It's conceivable to use CUDA to reduce multiple arrays "in parallel". Reduction (summation) isn't a terribly compute-intensive operation, so if the data is not already resident on the GPU, then the cost to transfer the data to the GPU is likely to be a significant part (the majority) of the overall execution time. From your description, it's not clear if you're already doing this in some fashion on the GPU or if on the CPU. But if the data is on the GPU, then summing via parallel reduction will be fastest.
Unless the data of a single array is larger than ~2GB, then the number of threads is not likely to be an issue.
You could craft a kernel which simply reduces the arrays one after the other, in sequence. It seems you are saying there are N arrays, where N is around 9000. How big is each array? If the arrays are large enough, approximately all of the power of the GPU (roughly speaking) can be brought to bear on each individual operation, there's no significant penalty in that case to reducing the arrays, one after the other. The kernel then could be a basic parallel reduction, that looped over the arrays. Should be pretty straightforward.

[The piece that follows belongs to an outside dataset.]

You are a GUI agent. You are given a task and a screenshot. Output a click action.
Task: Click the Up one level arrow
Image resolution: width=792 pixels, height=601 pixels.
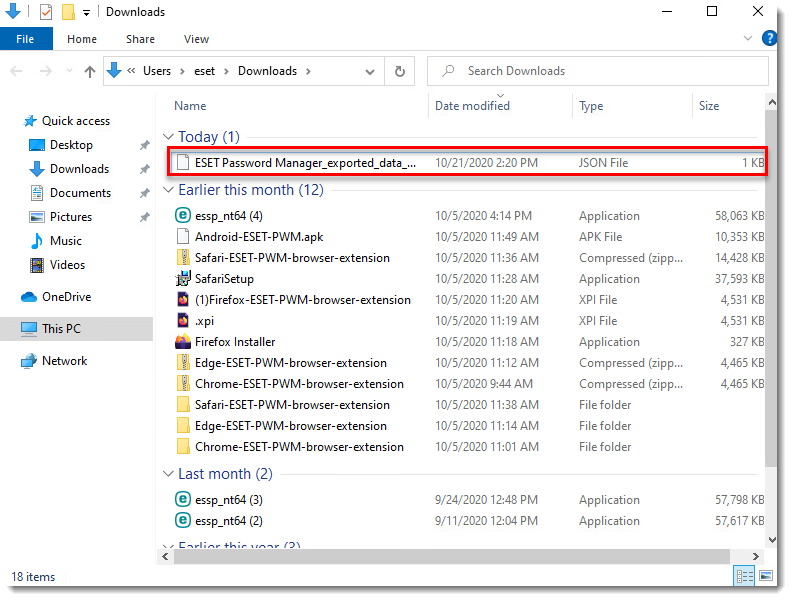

If you have roughly 9000 arrays to crunch, and it's not difficult to order your data in an interleaved fashion, then you might also consider an array of 9000 threads, where each thread sums the elements of a single array in a serial loop, pretty much the way you'd do it naively on CPU code. Data organization would be critical here, because the goal of all of this is to maximize utilization of available memory bandwidth. As the loop in each thread is picking up it's next data element to be summed, you would want to ensure that you have contiguous data reads amongst threads in a warp (coalesced access), thus implying an interleaved data storage arrangment amongst your N arrays. If that were the case, this approach would run quite fast as well.
By the way, you might take a look at thrust which is relatively easy to use, and provides simple operations to do sum-reductions on arrays. As a prototype, it would be relatively easy to write a loop in thrust code that iteratively summed a sequence of arrays on the GPU.